Make no mistake, Bill Maher's Religulous is not really a documentary. A documentary is supposed to show us some aspect of real life. Rather, this is a stand-up routine with great scenery. Maher travels the world, showing us various sects, some major, some fringe, and pokes fun at faith. He interviews member of Jews for Jesus, Mormons, Catholics, Evangelicals, Muslims, Satanists, and Hasidic Jews. He even throws in a piece about Scientology. But most of the people Maher interviews are not the sharpest tools in the shed; one gets the feeling that he picked them for his film just to be certain he could make them look stupid. One wonders what would have happened if he had sat down with a learned theologian like Mona West or Peter Gomes.

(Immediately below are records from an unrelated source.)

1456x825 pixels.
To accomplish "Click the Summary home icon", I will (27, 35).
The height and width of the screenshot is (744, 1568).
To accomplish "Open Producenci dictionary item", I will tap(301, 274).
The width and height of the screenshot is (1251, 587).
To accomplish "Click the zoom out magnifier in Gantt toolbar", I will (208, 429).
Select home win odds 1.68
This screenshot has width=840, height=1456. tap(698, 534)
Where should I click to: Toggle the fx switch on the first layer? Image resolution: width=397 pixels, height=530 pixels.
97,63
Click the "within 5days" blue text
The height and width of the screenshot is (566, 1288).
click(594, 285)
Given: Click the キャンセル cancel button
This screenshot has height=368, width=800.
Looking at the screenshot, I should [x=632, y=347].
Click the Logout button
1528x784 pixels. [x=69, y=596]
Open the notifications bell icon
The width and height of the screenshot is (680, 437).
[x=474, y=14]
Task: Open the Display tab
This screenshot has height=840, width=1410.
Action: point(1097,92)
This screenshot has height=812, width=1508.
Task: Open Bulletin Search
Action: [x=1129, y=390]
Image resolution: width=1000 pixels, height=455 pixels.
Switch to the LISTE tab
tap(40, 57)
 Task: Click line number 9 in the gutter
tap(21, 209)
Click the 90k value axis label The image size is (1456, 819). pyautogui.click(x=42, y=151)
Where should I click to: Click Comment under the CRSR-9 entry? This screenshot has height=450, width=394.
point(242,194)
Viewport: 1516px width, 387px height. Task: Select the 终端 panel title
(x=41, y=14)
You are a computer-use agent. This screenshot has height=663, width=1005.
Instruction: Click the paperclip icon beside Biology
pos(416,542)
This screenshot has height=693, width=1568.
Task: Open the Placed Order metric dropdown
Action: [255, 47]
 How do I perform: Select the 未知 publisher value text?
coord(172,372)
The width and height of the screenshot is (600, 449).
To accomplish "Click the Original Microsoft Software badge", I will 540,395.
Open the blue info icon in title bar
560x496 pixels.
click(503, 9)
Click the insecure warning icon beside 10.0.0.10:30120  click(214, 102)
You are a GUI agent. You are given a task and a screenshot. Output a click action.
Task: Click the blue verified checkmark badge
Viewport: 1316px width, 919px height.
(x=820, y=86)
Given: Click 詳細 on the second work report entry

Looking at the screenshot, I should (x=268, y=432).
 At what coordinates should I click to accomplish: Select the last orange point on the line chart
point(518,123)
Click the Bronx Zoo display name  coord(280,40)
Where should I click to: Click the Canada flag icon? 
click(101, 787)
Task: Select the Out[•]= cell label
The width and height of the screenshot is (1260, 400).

Maher has some great moments, such as his manic Scientology preaching in Hyde Park, London, or his attempt to "meet the Pope." Although Religulous is directed by Larry Charles of Borat fame, Maher is hardly Sacha Baron Cohen when it comes to his on screen pranks and antics. He is more like a bemused Devil's Advocate, questioning his interviewees faith in his smart-ass way. His interviewing techniques alienate some but completely expose others; he gets a snazzy but crooked television preacher to spout off about how "Jesus dressed very well." He gets Arkansas Senator Mark Pryor to accept the premise that religion is a remnant of the Bronze Age, to which Pryor defends his evangelical faith by replying "Well, you don't have to pass an IQ test to be in the Senate." It is painful in parts to watch, such as when Maher interviews a "recovered gay man," who insists on hugging Maher, to which Maher replies "you don't have a hard on right now, do you?"

In the end, Maher's smart-assery leaves a bit of a bad taste in your mouth. If you already agree with Maher, you will undoubtedly laugh or cringe accordingly and leave feeling validated. If you don't already agree with Maher, you will probably not question your world view after seeing this film. It's a shame, really, because Maher makes some great points about the detriments of religion on our modern world. When he looks us in the eye and espouses the Freudian sentiment "Grow up or die," it's hard not to feel like he's just preaching to the choir.